Gray Scramble, 1968, painted just two years before the artist's major retrospective at the Museum of Modern Art in New York, is a bold example of Stella's massive canvases that bridge the gap between the monumentality of Abstract Expressionism and the exactitude of Minimalism. Taking their name from a 1967 piece of choreography by Merce Cunningham, for which Stella designed both sets and costumes, the “Scramble” series returned to the rectilinear format of the artist’s earlier works, following a period of experimental shaped canvases typified by the “Protractor” and “Irregular Polygon” series of the 1960s. Drawing upon the optically rich color palettes of those series, combined with the rectangular composition of Stella’s “Black Paintings”, works like Gray Scramble are a synthesis and culmination of Stella’s two most lauded bodies of work.

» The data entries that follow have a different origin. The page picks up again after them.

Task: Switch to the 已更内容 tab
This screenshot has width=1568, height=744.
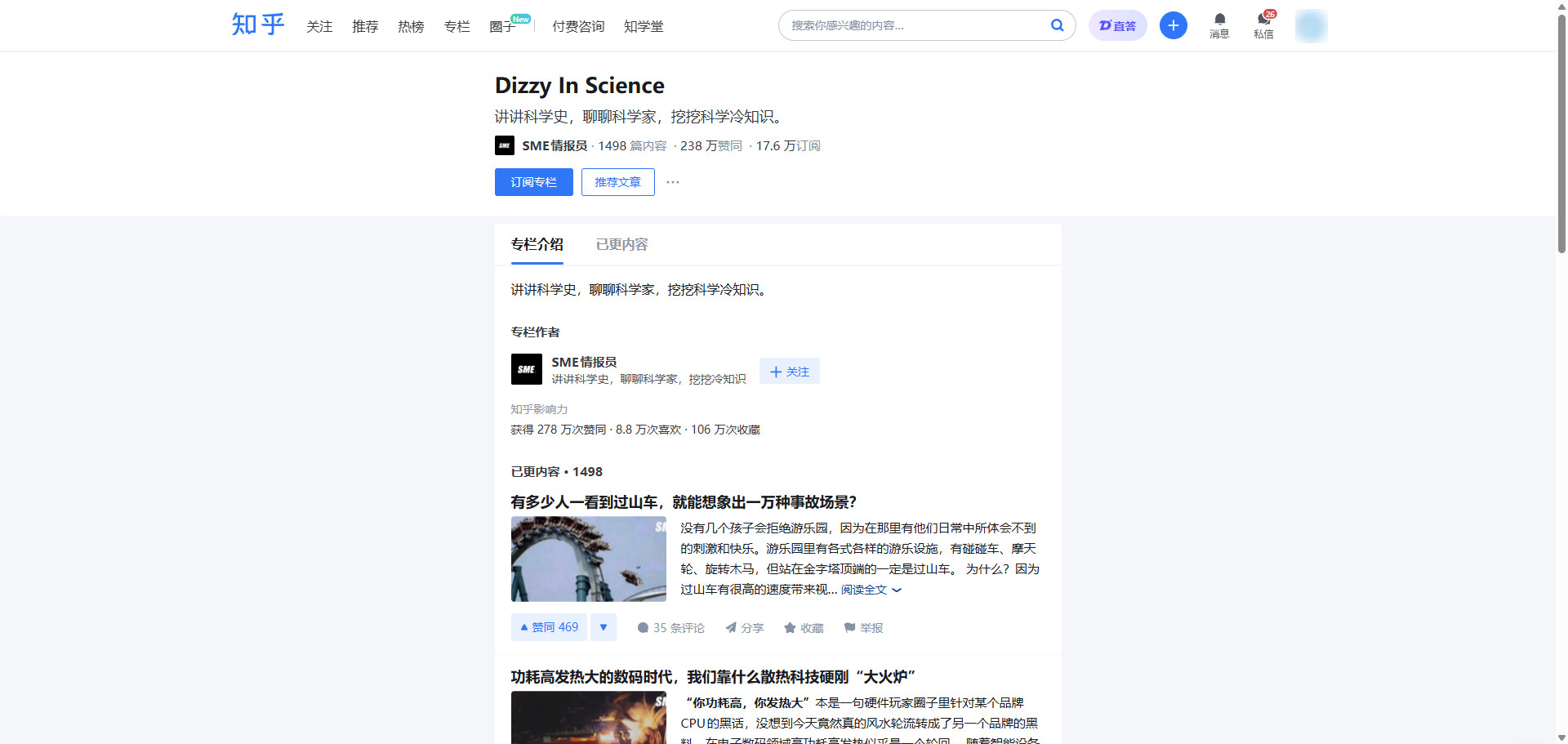Action: pyautogui.click(x=621, y=244)

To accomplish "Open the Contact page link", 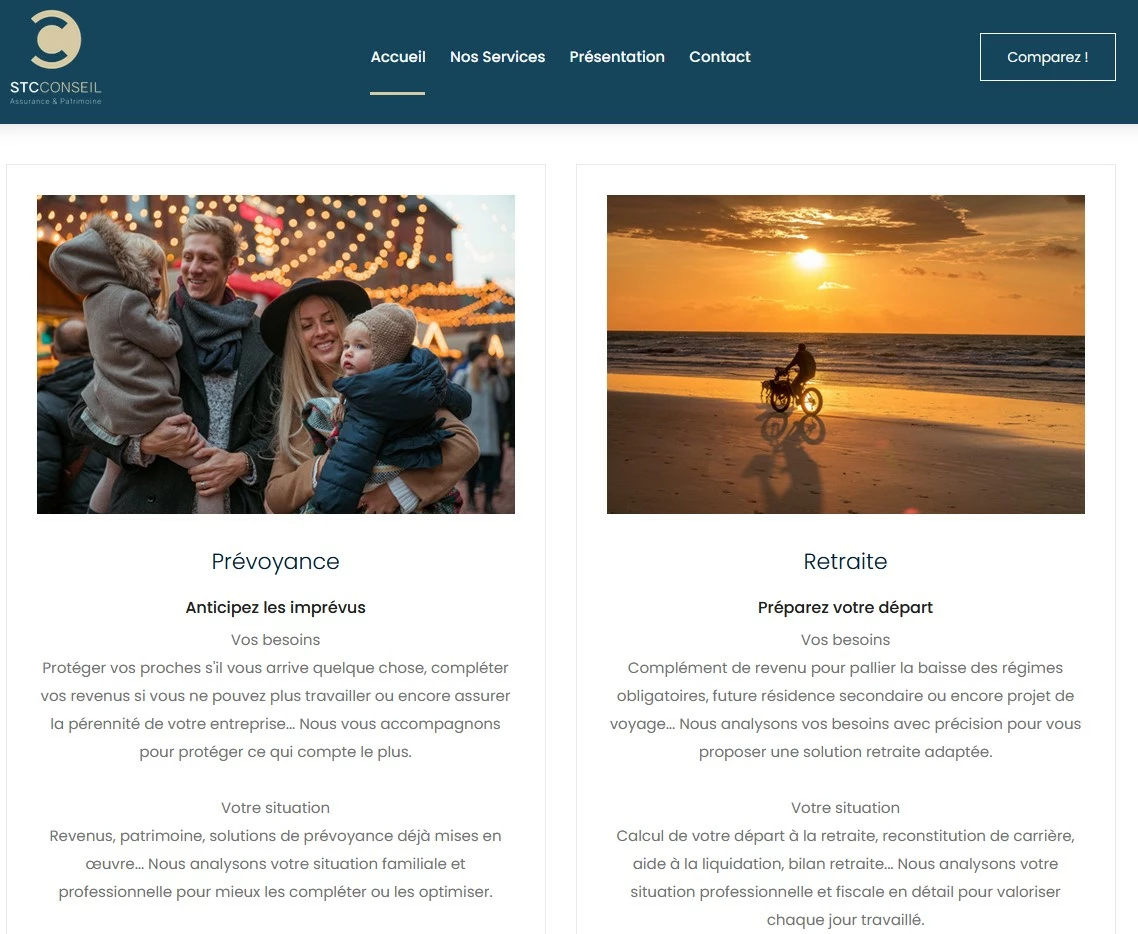I will click(x=719, y=57).
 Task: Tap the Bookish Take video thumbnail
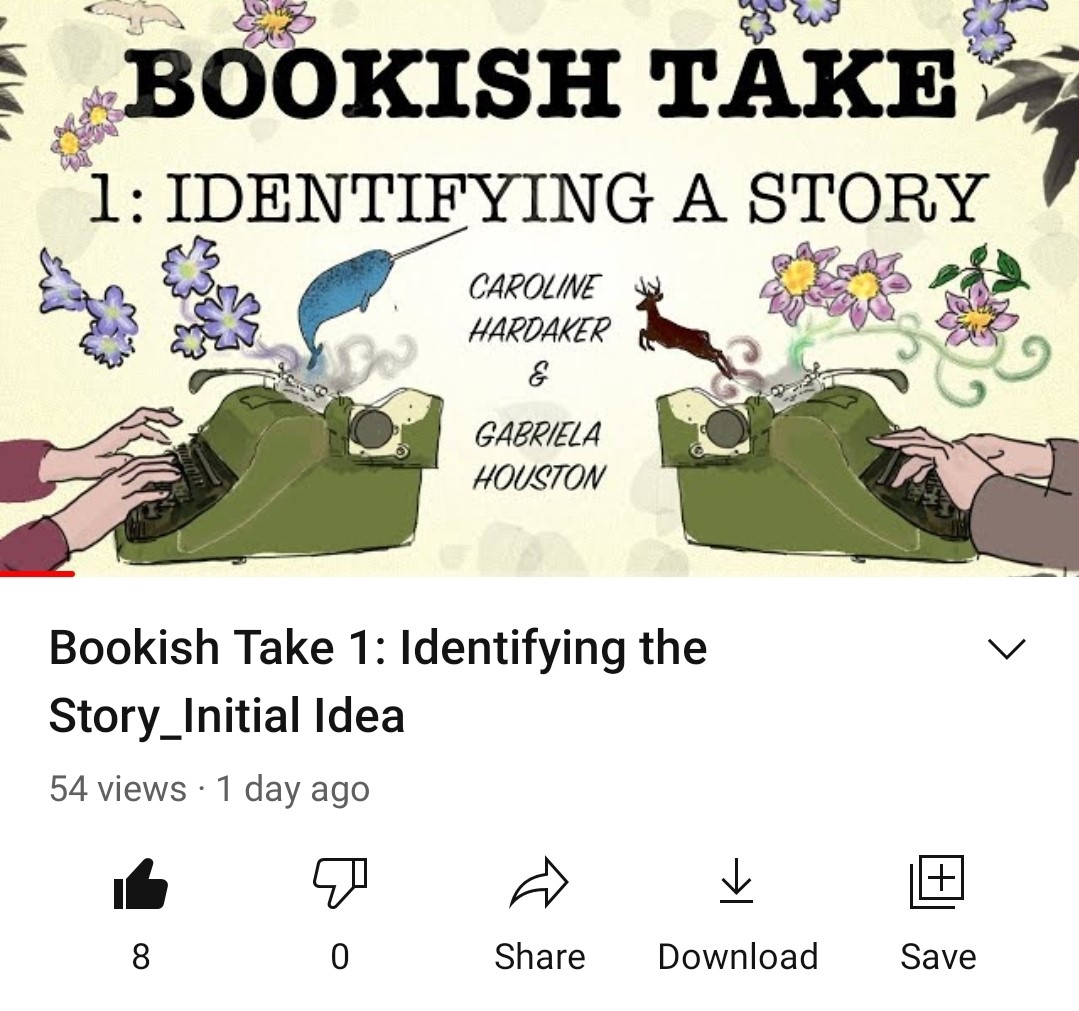tap(540, 288)
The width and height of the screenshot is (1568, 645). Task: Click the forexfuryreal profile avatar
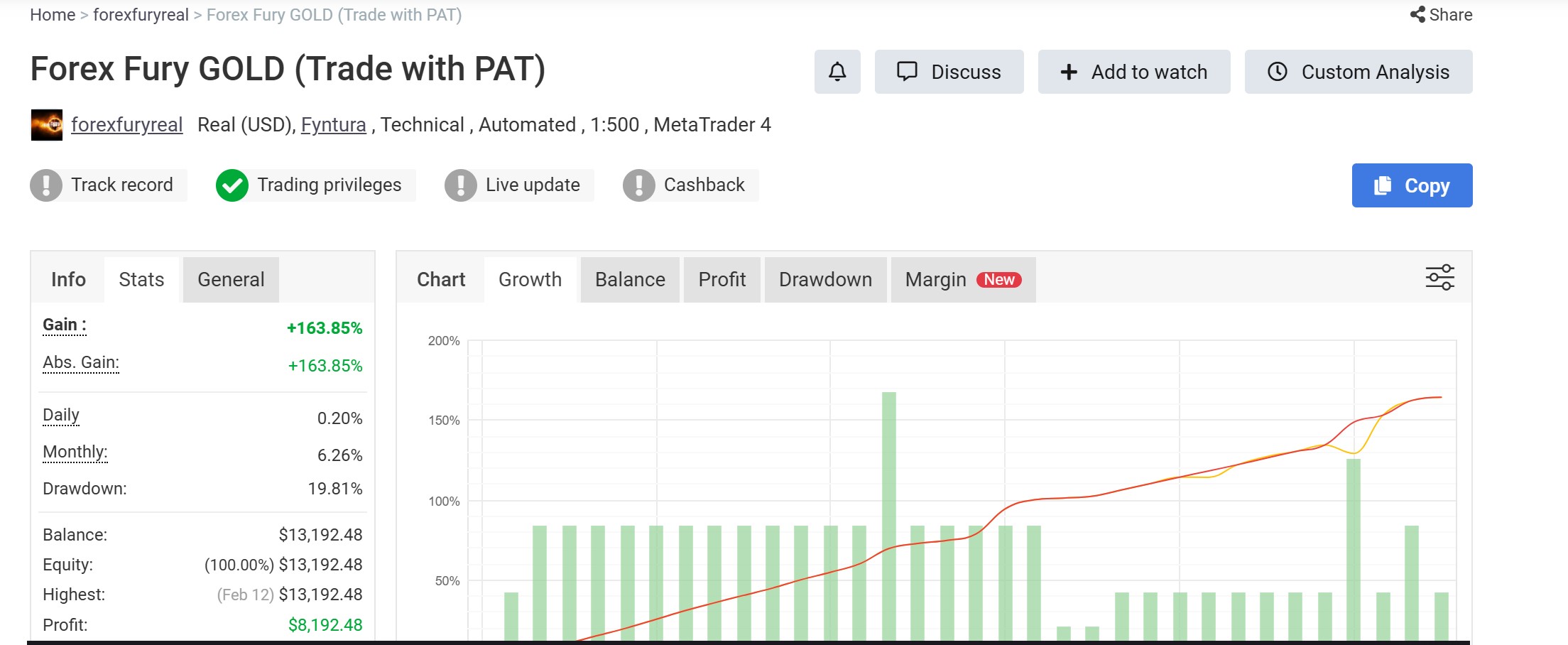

Composed of two sets of concentric squares -one set snugly next to the other- on a single horizontal canvas, Gray Scramble approaches color in an orderly, almost mathematical manner. The left squares run the spectrum from white to deep purple starting at the center, while the right square gets lighter as one approaches its outer border. Alternating with lines of gray, these color sets push and pull at the viewer’s eye, while also referring to the progression of grayscale and Stella’s earlier “Black Paintings”. Striking chromatic opposites, the two squares are composed on the artist’s trademark three-inch stretcher, which mimics the thickness of each painted band.
The double-format of the present work gives the painting extraordinary optical dynamism and challenges established modes of perception; Stella's ingenious arrangement of color and line draws the eye to the center of the composition and creates a dueling sense of receding and projecting depth. Simultaneously, the regular schematic pattern exemplified by the uniform width of the bands, coupled with Stella's precise modulation of color and tonal values, collapse space into a single flattened plane.
Gray Scramble was previously part of the seminal collection of renowned art collector and architect Graham Gund, which quietly boats major works by many of the most preeminent artists of the 20th century, including Frank Stella’s monumental shaped canvas Madinat As-Salam 1, 1970. Recently, Mr. Gund donated 80 works to Kenyon college. Similar works to Gray Scramble can be found in museum collections around the world, including Gray Scrambled Double Square, 1964, in The Museum of Modern Art in New York, and Gran Cairo, 1962 in The Whitney Museum of American art in New York. The present work has been in the same family collection since 1991.